WHAT NEEDS TO BE DONE ▸
In the material below, the lines from the one containing "The image size is (611, 790)." through the one containing "Task: Click the New file toolbar icon" are to be given again exactly, ends included, and no others.
===== GIVEN DATA
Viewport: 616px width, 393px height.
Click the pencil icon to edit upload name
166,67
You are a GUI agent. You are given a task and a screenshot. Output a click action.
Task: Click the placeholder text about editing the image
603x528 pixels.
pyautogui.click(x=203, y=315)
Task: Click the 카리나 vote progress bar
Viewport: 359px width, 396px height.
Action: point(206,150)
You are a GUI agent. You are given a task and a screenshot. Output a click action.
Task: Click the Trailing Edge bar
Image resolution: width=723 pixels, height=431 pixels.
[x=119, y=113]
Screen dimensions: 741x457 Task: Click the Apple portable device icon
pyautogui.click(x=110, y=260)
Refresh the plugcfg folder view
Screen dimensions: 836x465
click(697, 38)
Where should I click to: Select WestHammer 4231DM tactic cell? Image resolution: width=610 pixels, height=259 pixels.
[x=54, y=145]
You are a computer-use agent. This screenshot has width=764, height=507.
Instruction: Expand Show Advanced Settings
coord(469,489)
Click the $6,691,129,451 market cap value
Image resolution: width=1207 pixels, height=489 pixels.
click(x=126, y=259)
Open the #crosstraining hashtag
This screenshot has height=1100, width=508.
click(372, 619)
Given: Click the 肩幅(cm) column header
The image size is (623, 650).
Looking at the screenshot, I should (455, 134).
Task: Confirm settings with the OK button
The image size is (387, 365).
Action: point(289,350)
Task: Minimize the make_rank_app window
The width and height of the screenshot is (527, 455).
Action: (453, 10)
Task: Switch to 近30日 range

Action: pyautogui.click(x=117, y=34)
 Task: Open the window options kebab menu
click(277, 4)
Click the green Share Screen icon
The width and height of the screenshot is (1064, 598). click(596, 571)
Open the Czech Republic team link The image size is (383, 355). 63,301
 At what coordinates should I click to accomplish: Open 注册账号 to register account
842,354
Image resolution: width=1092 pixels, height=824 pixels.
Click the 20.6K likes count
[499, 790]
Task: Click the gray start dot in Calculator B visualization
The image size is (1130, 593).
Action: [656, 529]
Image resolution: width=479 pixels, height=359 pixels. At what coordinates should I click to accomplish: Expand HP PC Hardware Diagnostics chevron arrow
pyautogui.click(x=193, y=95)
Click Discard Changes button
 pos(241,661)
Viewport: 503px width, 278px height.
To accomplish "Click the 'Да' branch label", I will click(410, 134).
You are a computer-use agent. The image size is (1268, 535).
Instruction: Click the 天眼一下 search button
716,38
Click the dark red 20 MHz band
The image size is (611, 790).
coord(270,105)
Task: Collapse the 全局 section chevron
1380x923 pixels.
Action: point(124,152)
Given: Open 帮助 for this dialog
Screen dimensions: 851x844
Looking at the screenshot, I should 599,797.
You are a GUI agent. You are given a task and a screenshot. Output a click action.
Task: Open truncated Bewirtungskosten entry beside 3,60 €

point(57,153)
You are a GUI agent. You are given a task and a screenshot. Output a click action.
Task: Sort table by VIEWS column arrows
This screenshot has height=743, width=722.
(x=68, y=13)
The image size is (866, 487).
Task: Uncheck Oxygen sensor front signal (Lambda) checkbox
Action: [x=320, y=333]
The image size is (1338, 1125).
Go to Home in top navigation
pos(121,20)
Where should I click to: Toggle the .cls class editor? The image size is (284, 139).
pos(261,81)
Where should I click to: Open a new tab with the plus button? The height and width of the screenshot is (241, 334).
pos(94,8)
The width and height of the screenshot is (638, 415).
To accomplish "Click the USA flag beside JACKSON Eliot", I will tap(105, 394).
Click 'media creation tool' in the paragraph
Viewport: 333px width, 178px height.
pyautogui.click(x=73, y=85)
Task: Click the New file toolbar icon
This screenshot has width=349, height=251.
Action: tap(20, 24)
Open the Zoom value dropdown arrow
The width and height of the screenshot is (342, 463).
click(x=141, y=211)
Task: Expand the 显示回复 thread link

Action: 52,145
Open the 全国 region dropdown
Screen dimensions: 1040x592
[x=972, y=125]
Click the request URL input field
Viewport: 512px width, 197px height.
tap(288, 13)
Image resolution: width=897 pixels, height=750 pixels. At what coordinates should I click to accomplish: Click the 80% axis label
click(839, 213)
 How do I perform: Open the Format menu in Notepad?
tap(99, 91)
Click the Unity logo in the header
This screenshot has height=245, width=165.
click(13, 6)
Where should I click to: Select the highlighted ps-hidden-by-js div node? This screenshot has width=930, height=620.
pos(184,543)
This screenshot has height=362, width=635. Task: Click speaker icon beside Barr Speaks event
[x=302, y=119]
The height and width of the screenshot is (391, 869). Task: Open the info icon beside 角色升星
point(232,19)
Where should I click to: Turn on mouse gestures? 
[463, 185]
==========
TASK ANSWER ▸
The image size is (611, 790).
coord(270,105)
Task: Collapse the 全局 section chevron
1380x923 pixels.
Action: point(124,152)
Given: Open 帮助 for this dialog
Screen dimensions: 851x844
Looking at the screenshot, I should 599,797.
You are a GUI agent. You are given a task and a screenshot. Output a click action.
Task: Open truncated Bewirtungskosten entry beside 3,60 €

point(57,153)
You are a GUI agent. You are given a task and a screenshot. Output a click action.
Task: Sort table by VIEWS column arrows
This screenshot has height=743, width=722.
(x=68, y=13)
The image size is (866, 487).
Task: Uncheck Oxygen sensor front signal (Lambda) checkbox
Action: [x=320, y=333]
The image size is (1338, 1125).
Go to Home in top navigation
pos(121,20)
Where should I click to: Toggle the .cls class editor? The image size is (284, 139).
pos(261,81)
Where should I click to: Open a new tab with the plus button? The height and width of the screenshot is (241, 334).
pos(94,8)
The width and height of the screenshot is (638, 415).
To accomplish "Click the USA flag beside JACKSON Eliot", I will tap(105, 394).
Click 'media creation tool' in the paragraph
Viewport: 333px width, 178px height.
pyautogui.click(x=73, y=85)
Task: Click the New file toolbar icon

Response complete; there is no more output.